Design fiction is what I do. I’ve immersed myself in it for the last 3 years, and it is the subject of my doctoral thesis. I’ve explored it by adopting a ‘research through design‘ approach, which in essence means I’ve been ‘researching design fiction by doing design fiction’. It also means I get to be playful, which suits me fine. The ‘doing’ part of design fiction can be great fun (arguably it’s an integral part of getting design fiction’s right) and this has made my PhD experience an absolute blast.
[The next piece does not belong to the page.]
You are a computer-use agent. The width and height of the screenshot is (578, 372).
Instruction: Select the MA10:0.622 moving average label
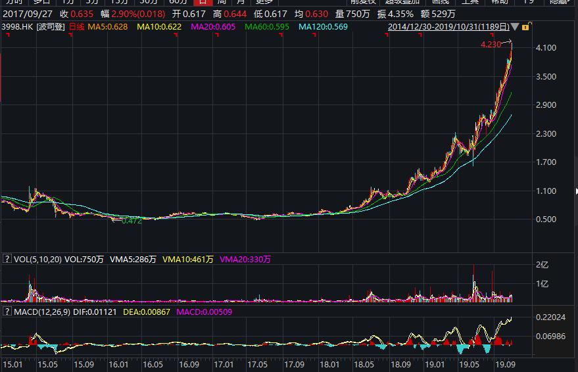pos(160,27)
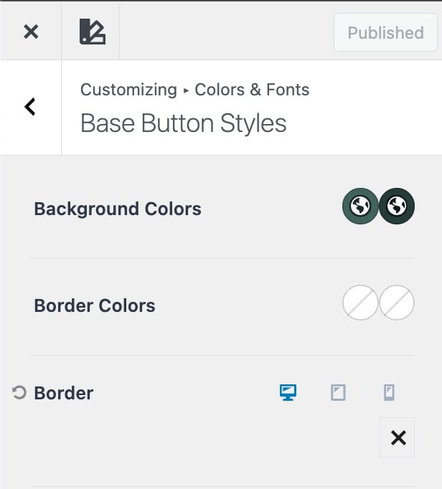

Of course there has been a fair amount of reading and desk-based research too but for the most part I have been doing practical experiments with this extremely flexible approach to speculating about the future. One of the many insights coming out of my research is that design fiction achieves many of the same things that design ethnography does. Furthermore it achieves those by leveraging some of the same properties of the world that design ethnography does. Design fiction can easily be adapted to play an important role in virtually any kind of research project.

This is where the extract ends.